Apache Struts is used across the Fortune 100 to provide web applications in Java, and it powers front- and back-end applications. Man Yue Mo, a security researcher at LGTM, who led the effort that led to the bug’s discovery, said that Struts is used in many publicly accessible web applications, such as airline booking and internet banking systems.
Mo said that all a hacker needs “is a web browser.”
“I can’t stress enough how incredibly easy this is to exploit,” said Bas van Schaik, product manager at Semmle, a company whose analytical software was used to discover the vulnerability.
“If you know what request to send, you can start any process on the web server running a vulnerable application,” he said.
The vulnerability is caused by how Struts deserializes untrusted data, Mo said.
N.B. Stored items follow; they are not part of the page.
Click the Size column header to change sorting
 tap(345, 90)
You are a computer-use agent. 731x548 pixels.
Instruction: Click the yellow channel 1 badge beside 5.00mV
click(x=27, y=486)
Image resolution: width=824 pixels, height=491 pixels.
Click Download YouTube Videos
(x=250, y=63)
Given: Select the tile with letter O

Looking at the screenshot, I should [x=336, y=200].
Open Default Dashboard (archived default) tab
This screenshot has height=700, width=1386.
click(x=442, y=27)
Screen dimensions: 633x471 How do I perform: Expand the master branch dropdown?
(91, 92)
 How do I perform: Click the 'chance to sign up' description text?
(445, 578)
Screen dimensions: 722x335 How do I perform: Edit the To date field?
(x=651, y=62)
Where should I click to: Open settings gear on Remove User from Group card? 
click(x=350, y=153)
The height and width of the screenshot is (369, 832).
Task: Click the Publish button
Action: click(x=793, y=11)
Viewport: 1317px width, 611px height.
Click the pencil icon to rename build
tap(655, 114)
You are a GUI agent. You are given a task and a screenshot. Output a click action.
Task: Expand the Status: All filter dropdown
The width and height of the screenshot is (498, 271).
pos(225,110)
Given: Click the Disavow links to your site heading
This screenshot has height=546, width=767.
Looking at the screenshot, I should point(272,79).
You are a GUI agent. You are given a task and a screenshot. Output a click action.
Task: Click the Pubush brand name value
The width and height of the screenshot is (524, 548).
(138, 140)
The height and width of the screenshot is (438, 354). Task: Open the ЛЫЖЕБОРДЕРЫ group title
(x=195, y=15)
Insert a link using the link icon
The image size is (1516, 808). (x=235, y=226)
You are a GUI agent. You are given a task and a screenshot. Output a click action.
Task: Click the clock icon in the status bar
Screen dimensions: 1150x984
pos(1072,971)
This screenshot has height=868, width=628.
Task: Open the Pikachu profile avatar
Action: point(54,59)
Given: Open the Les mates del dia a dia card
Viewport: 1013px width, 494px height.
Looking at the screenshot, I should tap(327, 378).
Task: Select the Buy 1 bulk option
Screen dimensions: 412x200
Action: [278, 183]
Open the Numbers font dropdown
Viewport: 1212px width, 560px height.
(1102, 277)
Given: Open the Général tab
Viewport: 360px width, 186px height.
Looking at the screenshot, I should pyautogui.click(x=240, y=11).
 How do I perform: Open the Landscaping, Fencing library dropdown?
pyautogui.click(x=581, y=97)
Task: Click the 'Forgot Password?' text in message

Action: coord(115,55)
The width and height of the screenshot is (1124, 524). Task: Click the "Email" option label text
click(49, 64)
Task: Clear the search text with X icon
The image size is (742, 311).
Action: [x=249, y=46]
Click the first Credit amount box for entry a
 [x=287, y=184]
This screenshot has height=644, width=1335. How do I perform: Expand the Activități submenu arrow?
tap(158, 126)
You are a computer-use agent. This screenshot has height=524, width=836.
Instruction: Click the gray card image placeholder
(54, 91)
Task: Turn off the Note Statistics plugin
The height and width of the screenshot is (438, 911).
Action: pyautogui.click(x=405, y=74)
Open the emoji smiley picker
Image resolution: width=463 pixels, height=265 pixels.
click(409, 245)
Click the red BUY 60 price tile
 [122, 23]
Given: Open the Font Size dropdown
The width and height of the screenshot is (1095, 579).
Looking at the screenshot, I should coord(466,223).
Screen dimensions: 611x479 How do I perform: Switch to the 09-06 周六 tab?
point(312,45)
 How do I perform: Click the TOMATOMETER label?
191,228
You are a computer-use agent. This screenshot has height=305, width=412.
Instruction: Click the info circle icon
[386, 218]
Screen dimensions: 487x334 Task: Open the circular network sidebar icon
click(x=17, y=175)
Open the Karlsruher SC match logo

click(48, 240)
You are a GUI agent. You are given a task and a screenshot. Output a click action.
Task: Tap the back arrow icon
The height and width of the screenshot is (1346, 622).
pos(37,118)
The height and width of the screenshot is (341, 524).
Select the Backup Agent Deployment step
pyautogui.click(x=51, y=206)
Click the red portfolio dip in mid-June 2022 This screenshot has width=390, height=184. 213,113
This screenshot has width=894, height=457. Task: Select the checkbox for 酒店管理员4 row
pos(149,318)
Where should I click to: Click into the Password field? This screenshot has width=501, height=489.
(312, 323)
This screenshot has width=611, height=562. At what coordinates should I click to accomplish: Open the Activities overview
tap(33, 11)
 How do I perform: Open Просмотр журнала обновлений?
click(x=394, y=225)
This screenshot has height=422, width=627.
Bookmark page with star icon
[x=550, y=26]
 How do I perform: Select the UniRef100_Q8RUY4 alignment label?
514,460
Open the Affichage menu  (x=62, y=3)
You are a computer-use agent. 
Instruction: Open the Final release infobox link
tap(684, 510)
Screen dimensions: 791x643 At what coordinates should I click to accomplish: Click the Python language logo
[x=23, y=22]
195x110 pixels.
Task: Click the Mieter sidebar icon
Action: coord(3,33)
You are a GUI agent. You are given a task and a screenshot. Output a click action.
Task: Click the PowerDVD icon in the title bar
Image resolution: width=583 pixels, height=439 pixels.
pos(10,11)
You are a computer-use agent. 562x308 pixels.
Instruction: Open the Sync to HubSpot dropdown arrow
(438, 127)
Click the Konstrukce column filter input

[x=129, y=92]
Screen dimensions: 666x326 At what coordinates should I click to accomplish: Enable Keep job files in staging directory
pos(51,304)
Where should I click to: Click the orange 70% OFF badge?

An attacker can exploit the flaw to run any command on an affected Struts server, even behind a company firewall. “If the server contains customer or user data it’s not hard at all to collect that data and transfer it to somewhere else,” van Schaik said. The attacker can also use the server as an entry point to other areas of the network, effectively bypassing the corporate firewall and gaining access to other shielded-off areas of the company, he said.
“An attacker can use the vulnerability to find the credentials, connect to the database server, and extract all data,” he said. Worse, he added, an attacker could delete data.
“A creative attacker will have a field day,” he said. “And even worse: The organization under attack may not even notice until it is well too late.”
An exploit has been developed by the security researchers but has not been released to give companies time to patch their systems. He said that he’s not aware of anyone exploiting the vulnerability but warned that he expects this to change “within a few hours” of the bug’s details being made public.
“Companies may indeed scramble to fix their infrastructure,” van Schaik said.
A source code fix was released some weeks prior, and Apache released a full patch on Tuesday to fix the vulnerability.
But many companies will be vulnerable to attack until their systems are patched.
Several government websites, including the IRS and California’s Deptartment of Motor Vehicles, along with other major multinational companies, such as Virgin Atlantic and Vodafone, use the software and are potentially affected by the vulnerability — but van Schaik said that the list was “the tip of the iceberg.”
As many as 65 percent of the Fortune 500 are potentially affected by the vulnerability, said Fintan Ryan, an industry analyst at Redmonk, in an email.
Ryan said the figure was based on the known usage of Struts across the Fortune 100, such as developer metrics and hiring data. He said that Struts is used typically to sustain or augment existing applications, rather than newer web applications.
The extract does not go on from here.